→ Set task 1
Reproduce the passage of the forum thread about Shoreline Ambulance from "Was wondering if" to "Written and/or skills.".
→ Set task 2
List every post date that appears in the forum thread about Shoreline Ambulance.

# Shoreline Ambulance, Huntington Beach, Ca



## jnsangel33 (Oct 22, 2012)

Hey everyone.... 
Was wondering if anyone here works for or has at least tested for Shoreline Ambulance in Huntington Beach, Ca??? I have a test date with them tomorrow and was curious if anyone can give me some pointers on how they test, what I should really be focusing on tonight to be prepared for tomorrow?  Written and/or skills.

Thanks in advance to any advice you can give


----------



## Always BSI (Oct 24, 2012)

I went there like 5 months ago or so. Pretty simple test there was a lot of odd questions like how many states are in the US. Who is the gov of California etc etc. Some CPR questions, PENMAN, SAMPLE. Some scenario questions on the test. I believe you could only miss 5 on the written. No skills. 1 on 1 interview lasted maybe 10 minutes if that. Never got a call back even tho the guy promised he would. I Called and emailed back and nothing. Seems pretty unprofessional if you ask me but then again you will know what I'm talking about when you go in for your interview...


----------



## jnsangel33 (Oct 25, 2012)

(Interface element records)
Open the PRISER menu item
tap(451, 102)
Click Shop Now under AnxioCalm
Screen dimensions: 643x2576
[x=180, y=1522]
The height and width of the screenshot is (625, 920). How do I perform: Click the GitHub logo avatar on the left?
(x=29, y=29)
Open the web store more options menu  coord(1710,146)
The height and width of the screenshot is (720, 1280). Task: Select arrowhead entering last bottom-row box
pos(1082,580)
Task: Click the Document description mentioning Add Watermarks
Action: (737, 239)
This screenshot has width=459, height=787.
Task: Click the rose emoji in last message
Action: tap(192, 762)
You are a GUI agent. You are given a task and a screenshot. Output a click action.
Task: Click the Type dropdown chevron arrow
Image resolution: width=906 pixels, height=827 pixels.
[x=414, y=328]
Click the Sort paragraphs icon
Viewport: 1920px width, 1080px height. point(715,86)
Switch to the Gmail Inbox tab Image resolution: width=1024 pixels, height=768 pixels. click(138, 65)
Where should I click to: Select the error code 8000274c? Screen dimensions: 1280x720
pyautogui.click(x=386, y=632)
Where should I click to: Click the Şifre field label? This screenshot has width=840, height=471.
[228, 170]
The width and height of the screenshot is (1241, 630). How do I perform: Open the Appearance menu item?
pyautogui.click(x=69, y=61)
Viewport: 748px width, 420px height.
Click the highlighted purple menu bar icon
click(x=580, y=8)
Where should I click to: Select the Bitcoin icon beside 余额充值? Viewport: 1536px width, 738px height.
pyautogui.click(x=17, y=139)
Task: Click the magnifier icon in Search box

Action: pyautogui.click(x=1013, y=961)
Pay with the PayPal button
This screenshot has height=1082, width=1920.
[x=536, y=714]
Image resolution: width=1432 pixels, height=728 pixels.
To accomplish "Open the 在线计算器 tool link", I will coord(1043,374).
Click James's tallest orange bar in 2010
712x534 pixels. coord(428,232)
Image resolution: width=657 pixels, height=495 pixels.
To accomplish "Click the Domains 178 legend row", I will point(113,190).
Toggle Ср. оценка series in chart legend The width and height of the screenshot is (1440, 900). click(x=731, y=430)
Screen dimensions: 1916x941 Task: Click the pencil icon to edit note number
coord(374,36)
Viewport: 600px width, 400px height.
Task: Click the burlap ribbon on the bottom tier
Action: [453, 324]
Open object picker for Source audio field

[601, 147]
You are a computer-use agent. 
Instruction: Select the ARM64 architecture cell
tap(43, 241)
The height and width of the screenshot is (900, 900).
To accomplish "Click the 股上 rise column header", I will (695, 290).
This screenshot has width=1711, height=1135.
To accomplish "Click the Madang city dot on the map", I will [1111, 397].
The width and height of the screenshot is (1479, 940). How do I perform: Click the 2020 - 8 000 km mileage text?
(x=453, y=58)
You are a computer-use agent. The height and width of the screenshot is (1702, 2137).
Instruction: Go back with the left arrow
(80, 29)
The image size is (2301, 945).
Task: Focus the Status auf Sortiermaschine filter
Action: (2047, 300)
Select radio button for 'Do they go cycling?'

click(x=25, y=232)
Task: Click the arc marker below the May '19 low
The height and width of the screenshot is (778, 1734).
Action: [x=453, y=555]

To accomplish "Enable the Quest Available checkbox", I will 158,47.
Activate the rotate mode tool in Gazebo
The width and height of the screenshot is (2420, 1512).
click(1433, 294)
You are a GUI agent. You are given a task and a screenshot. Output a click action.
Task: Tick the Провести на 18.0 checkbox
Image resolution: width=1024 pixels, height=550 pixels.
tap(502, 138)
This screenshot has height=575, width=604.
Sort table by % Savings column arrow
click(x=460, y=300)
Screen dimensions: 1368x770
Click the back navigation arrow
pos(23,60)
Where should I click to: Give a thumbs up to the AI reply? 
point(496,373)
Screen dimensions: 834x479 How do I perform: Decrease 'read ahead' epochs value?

→ Full response 1
Was wondering if anyone here works for or has at least tested for Shoreline Ambulance in Huntington Beach, Ca??? I have a test date with them tomorrow and was curious if anyone can give me some pointers on how they test, what I should really be focusing on tonight to be prepared for tomorrow?  Written and/or skills.

→ Full response 2
Oct 22, 2012
Oct 24, 2012
Oct 25, 2012